Answer these from the article on aging mindset and physical activity below.
(a) By about what percentage did participants increase their walking levels?
(b) How many sedentary adults were recruited, and from how many senior centers?
(c) How many group sessions did participants attend, and how long was each?

### EXCERPTED PASSAGE:
++++++++++++++++++++
It is widely believed that a sedentary lifestyle is part of the geriatric package. A new study reveals that a positive mindset, in older individuals, can have a great impact on their physical and mental health.
The study led by Dr. Catherine Sarkisian, assistant professor of geriatrics at the David Geffen School of Medicine at UCLA, showed that older adults who participated in a pilot test for a program aimed at changing the mindset became more physically active, increasing their walking levels by about 24 percent, an average increase of 2.5 miles per week.
"We can teach older adults to get rid of those old beliefs that becoming sedentary is just a normal part of growing older," Sarkisian said."We can teach them that they can and should remain physically active at all ages, she added.
For the study, researchers recruited 46 sedentary adults age 65 and older from three senior centres. They used a technique known as "attribution retraining" to effect a change among study participants about what it means to age and what to expect out of it.
"The exciting part is that, to our knowledge, this attribution retraining component hasn't been tested in a physical activity intervention. It's been very successful in educational interventions, Sarkisian said.
The older adults attended four weekly, hour-long group sessions led by a trained health educator who applied an attribution-retraining curriculum. They were taught to reject the notion that becoming older meant becoming sedentary and to accept that they could continue engaging in physical activity well into old age.
++++++++++++++++++++
### GIVEN DATA:
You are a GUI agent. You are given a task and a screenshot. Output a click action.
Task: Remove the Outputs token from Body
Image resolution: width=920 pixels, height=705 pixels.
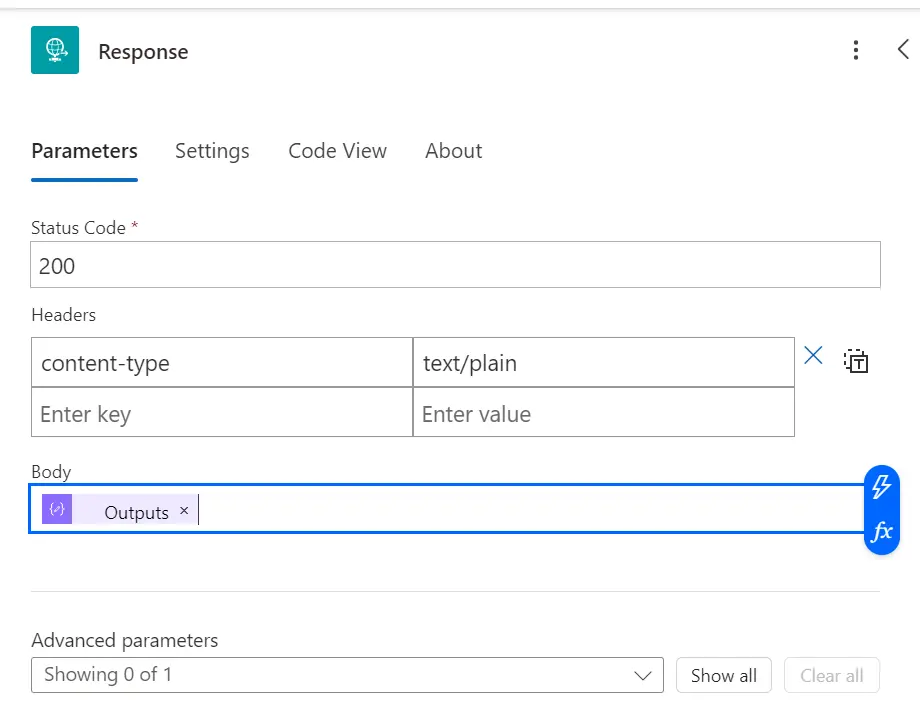coord(184,511)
++++++++++++++++++++
### EXPECTED ANSWER:
(a) About 24 percent, an average increase of 2.5 miles per week.
(b) 46 adults, from three senior centers.
(c) Four weekly sessions, each an hour long.